(Collected data entries)
:::::

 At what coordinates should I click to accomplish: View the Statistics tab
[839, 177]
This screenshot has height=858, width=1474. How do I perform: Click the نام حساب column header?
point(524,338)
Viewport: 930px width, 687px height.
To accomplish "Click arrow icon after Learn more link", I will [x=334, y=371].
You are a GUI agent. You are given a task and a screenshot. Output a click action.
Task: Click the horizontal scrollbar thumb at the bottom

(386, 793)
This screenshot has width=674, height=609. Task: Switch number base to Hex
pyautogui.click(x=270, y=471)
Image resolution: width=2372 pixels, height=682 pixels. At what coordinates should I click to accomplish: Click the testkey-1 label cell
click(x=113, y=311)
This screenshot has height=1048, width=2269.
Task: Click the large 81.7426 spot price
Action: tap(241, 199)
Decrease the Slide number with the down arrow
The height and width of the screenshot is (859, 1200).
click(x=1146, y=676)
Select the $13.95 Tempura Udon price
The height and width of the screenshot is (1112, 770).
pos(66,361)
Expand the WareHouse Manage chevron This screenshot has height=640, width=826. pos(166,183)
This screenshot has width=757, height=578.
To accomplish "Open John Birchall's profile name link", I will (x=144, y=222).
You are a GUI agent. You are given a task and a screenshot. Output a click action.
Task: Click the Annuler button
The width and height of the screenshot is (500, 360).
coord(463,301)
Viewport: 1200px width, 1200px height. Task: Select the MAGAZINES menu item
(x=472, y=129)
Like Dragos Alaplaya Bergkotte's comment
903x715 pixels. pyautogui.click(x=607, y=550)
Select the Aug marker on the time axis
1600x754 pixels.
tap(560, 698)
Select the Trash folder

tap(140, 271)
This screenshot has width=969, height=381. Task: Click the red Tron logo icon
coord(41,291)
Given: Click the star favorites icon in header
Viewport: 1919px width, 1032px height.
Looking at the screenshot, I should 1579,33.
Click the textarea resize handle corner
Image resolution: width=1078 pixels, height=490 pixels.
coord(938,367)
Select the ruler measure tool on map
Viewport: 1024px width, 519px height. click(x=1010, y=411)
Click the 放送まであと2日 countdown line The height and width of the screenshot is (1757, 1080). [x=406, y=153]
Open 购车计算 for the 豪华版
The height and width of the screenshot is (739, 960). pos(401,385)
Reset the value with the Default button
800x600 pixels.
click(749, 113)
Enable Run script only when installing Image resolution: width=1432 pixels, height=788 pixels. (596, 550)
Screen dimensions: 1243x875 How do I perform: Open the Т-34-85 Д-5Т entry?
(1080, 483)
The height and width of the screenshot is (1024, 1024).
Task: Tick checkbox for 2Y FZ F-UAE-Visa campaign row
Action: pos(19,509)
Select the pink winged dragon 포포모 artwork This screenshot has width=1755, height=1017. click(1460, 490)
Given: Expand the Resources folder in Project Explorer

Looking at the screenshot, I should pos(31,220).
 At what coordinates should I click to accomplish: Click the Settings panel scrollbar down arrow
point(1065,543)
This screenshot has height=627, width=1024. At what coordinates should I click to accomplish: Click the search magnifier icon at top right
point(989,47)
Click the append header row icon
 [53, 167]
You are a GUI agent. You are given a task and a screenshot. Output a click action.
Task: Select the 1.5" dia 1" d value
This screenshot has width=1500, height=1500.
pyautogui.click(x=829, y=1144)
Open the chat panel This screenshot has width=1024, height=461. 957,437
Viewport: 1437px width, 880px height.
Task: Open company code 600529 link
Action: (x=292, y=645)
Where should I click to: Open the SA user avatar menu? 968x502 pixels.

:::::

EXERCISE >>
Your task is to transcribe all of the entries word for word.

WRITTEN REPLY >>
 At what coordinates should I click to accomplish: View the Statistics tab
[839, 177]
This screenshot has height=858, width=1474. How do I perform: Click the نام حساب column header?
point(524,338)
Viewport: 930px width, 687px height.
To accomplish "Click arrow icon after Learn more link", I will [x=334, y=371].
You are a GUI agent. You are given a task and a screenshot. Output a click action.
Task: Click the horizontal scrollbar thumb at the bottom

(386, 793)
This screenshot has width=674, height=609. Task: Switch number base to Hex
pyautogui.click(x=270, y=471)
Image resolution: width=2372 pixels, height=682 pixels. At what coordinates should I click to accomplish: Click the testkey-1 label cell
click(x=113, y=311)
This screenshot has height=1048, width=2269.
Task: Click the large 81.7426 spot price
Action: tap(241, 199)
Decrease the Slide number with the down arrow
The height and width of the screenshot is (859, 1200).
click(x=1146, y=676)
Select the $13.95 Tempura Udon price
The height and width of the screenshot is (1112, 770).
pos(66,361)
Expand the WareHouse Manage chevron This screenshot has height=640, width=826. pos(166,183)
This screenshot has width=757, height=578.
To accomplish "Open John Birchall's profile name link", I will (x=144, y=222).
You are a GUI agent. You are given a task and a screenshot. Output a click action.
Task: Click the Annuler button
The width and height of the screenshot is (500, 360).
coord(463,301)
Viewport: 1200px width, 1200px height. Task: Select the MAGAZINES menu item
(x=472, y=129)
Like Dragos Alaplaya Bergkotte's comment
903x715 pixels. pyautogui.click(x=607, y=550)
Select the Aug marker on the time axis
1600x754 pixels.
tap(560, 698)
Select the Trash folder

tap(140, 271)
This screenshot has width=969, height=381. Task: Click the red Tron logo icon
coord(41,291)
Given: Click the star favorites icon in header
Viewport: 1919px width, 1032px height.
Looking at the screenshot, I should 1579,33.
Click the textarea resize handle corner
Image resolution: width=1078 pixels, height=490 pixels.
coord(938,367)
Select the ruler measure tool on map
Viewport: 1024px width, 519px height. click(x=1010, y=411)
Click the 放送まであと2日 countdown line The height and width of the screenshot is (1757, 1080). [x=406, y=153]
Open 购车计算 for the 豪华版
The height and width of the screenshot is (739, 960). pos(401,385)
Reset the value with the Default button
800x600 pixels.
click(749, 113)
Enable Run script only when installing Image resolution: width=1432 pixels, height=788 pixels. (596, 550)
Screen dimensions: 1243x875 How do I perform: Open the Т-34-85 Д-5Т entry?
(1080, 483)
The height and width of the screenshot is (1024, 1024).
Task: Tick checkbox for 2Y FZ F-UAE-Visa campaign row
Action: pos(19,509)
Select the pink winged dragon 포포모 artwork This screenshot has width=1755, height=1017. click(1460, 490)
Given: Expand the Resources folder in Project Explorer

Looking at the screenshot, I should pos(31,220).
 At what coordinates should I click to accomplish: Click the Settings panel scrollbar down arrow
point(1065,543)
This screenshot has height=627, width=1024. At what coordinates should I click to accomplish: Click the search magnifier icon at top right
point(989,47)
Click the append header row icon
 [53, 167]
You are a GUI agent. You are given a task and a screenshot. Output a click action.
Task: Select the 1.5" dia 1" d value
This screenshot has width=1500, height=1500.
pyautogui.click(x=829, y=1144)
Open the chat panel This screenshot has width=1024, height=461. 957,437
Viewport: 1437px width, 880px height.
Task: Open company code 600529 link
Action: (x=292, y=645)
Where should I click to: Open the SA user avatar menu? 968x502 pixels.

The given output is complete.